[Stored rows]
# # # # #
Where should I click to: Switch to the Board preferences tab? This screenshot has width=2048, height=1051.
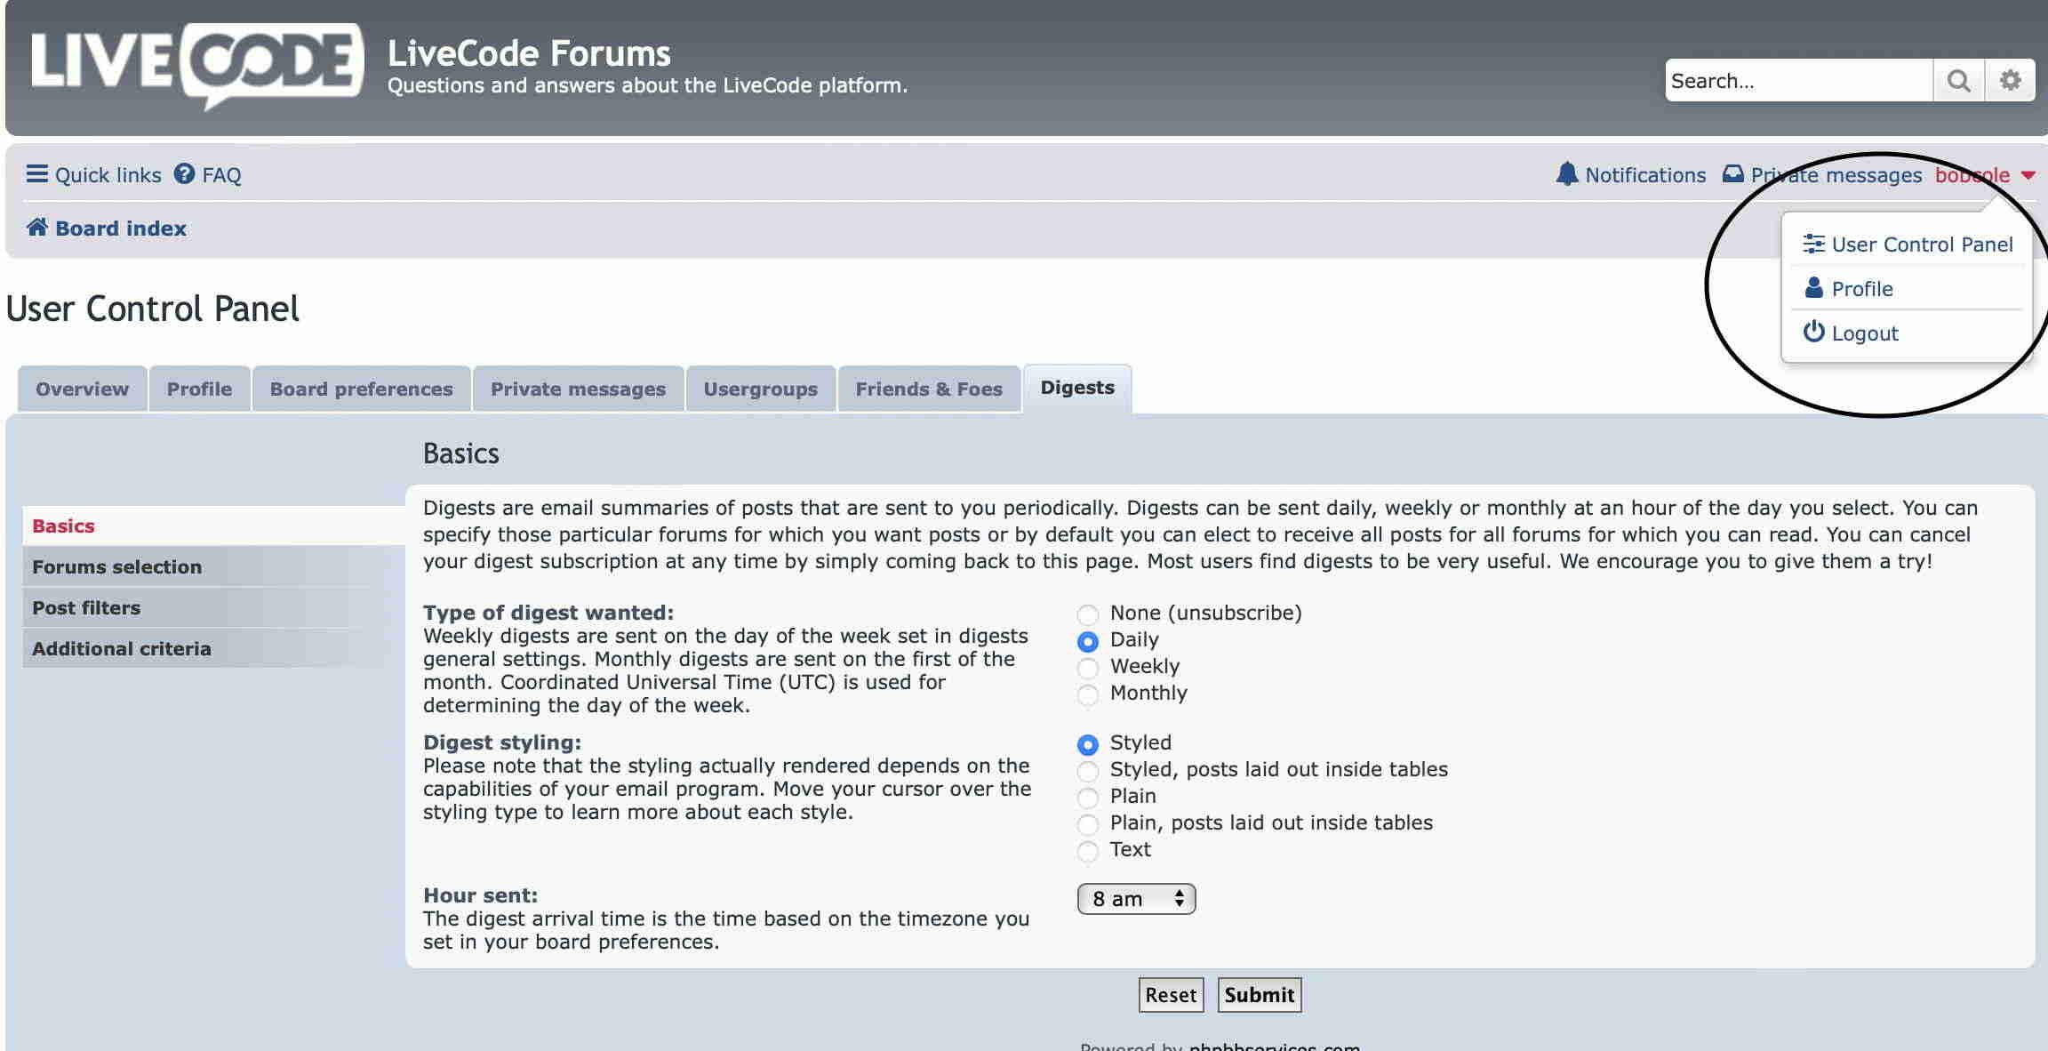(x=361, y=389)
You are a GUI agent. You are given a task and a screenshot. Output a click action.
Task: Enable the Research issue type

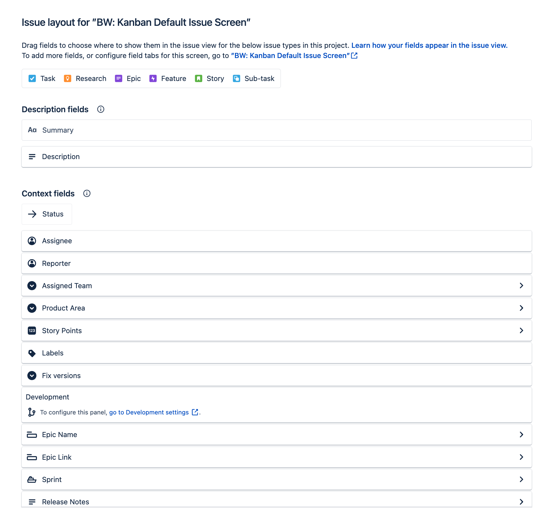68,78
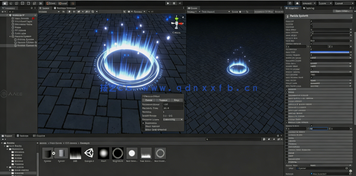Select the Rotate tool in the toolbar
Viewport: 356px width, 176px height.
pyautogui.click(x=16, y=3)
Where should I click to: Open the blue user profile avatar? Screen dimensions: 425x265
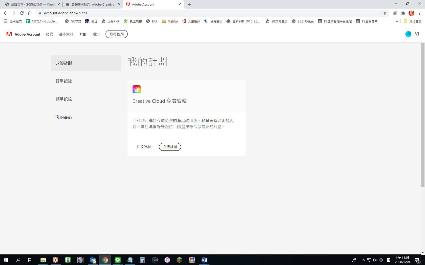[x=408, y=34]
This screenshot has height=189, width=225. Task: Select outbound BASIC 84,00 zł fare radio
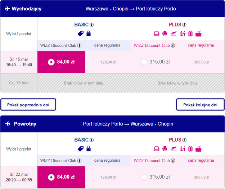coord(51,62)
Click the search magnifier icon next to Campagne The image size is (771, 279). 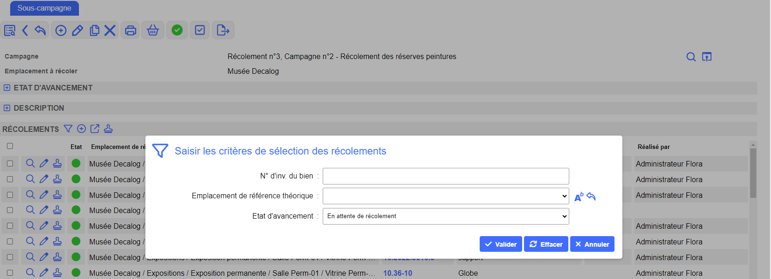pyautogui.click(x=691, y=57)
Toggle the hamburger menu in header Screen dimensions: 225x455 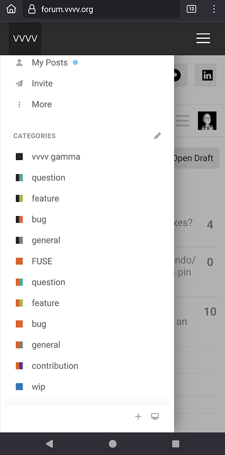click(203, 39)
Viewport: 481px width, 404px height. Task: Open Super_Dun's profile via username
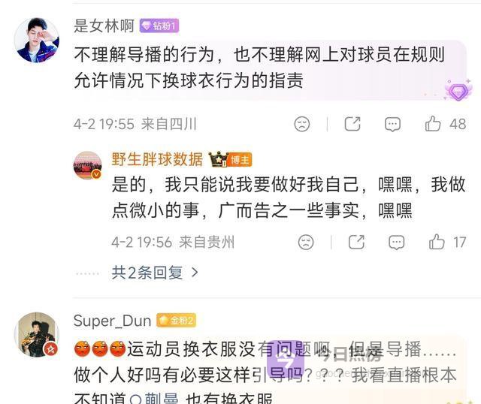click(x=112, y=321)
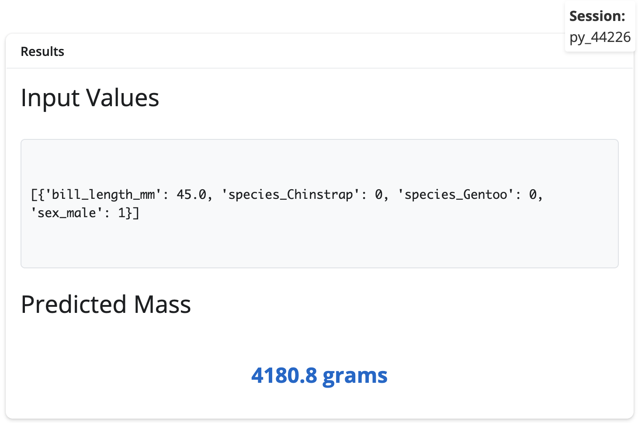
Task: Click the species_Gentoo value 0
Action: coord(533,194)
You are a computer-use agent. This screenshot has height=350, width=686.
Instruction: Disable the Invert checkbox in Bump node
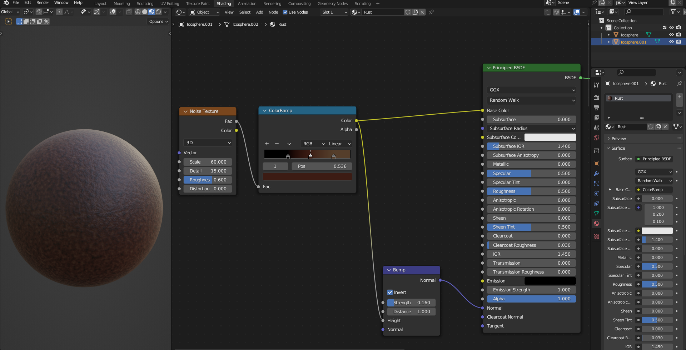point(390,292)
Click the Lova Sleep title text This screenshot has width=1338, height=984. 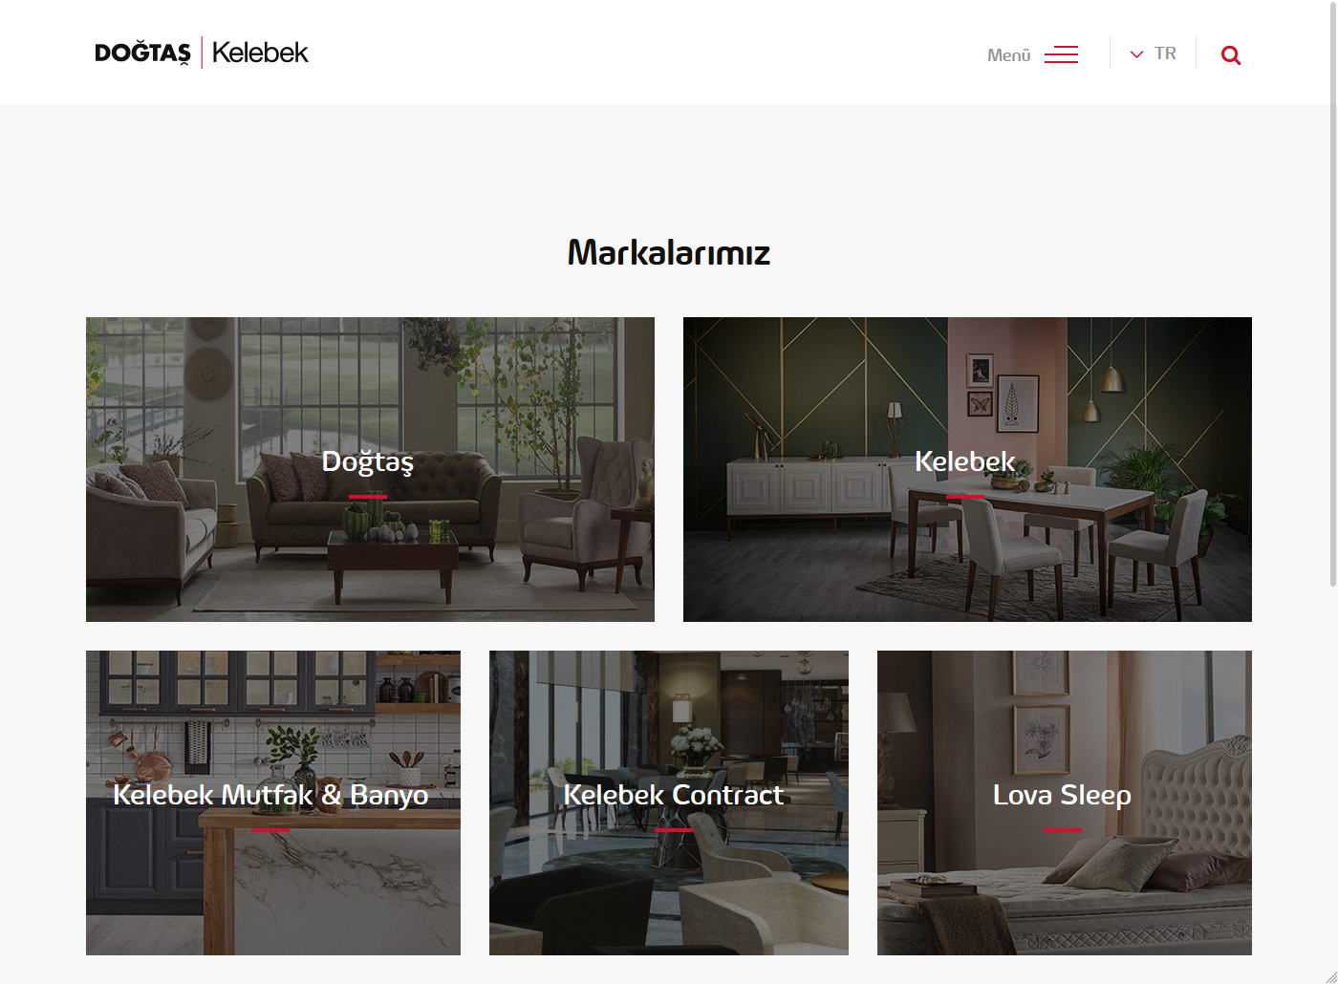[1062, 795]
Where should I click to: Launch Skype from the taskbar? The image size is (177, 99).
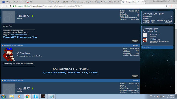pos(36,97)
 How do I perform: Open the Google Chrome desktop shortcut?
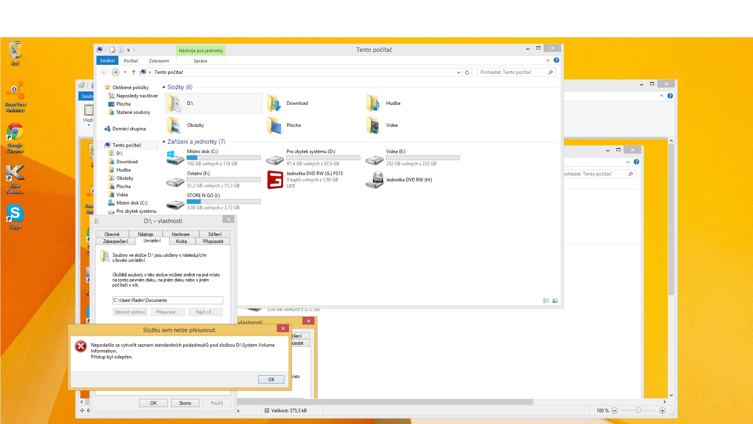(x=15, y=132)
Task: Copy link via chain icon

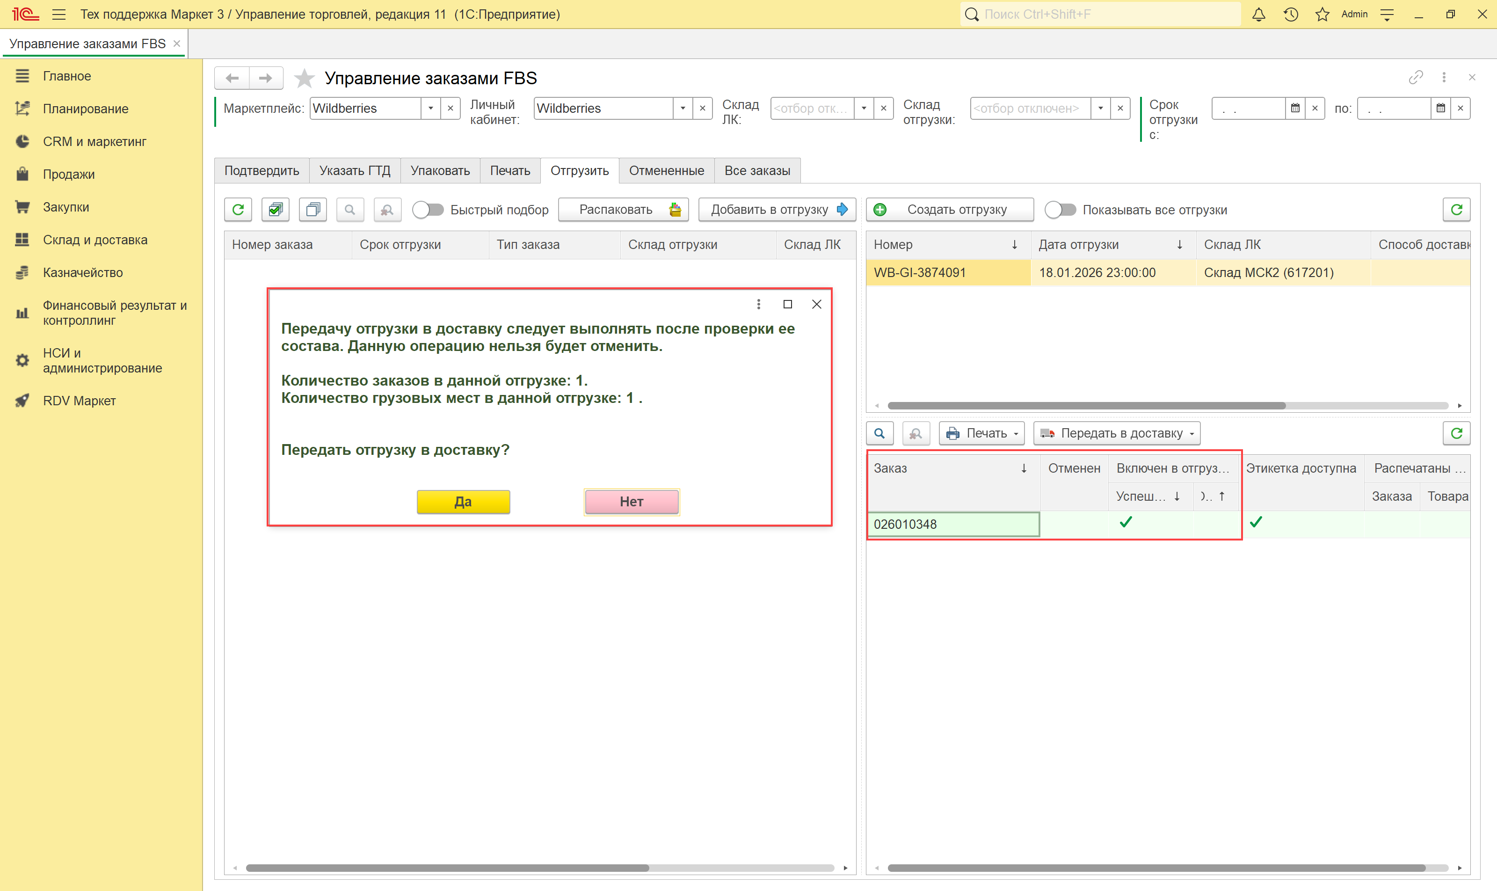Action: 1415,77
# # # # #
[What to work on]
Starting at the line that contains "Where should I click to: Launch" and continuing through the end of the rows, rewrite each line as an item in a numbered list, skipping blank lines and leaving out the pictures.

[Solution for this task]
1. Where should I click to: Launch Skype from the taskbar? The image size is (177, 99).
2. pos(36,97)
3.  How do I perform: Open the Google Chrome desktop shortcut?
4. (x=15, y=132)
5. Task: Copy link via chain icon
6. Action: 1415,77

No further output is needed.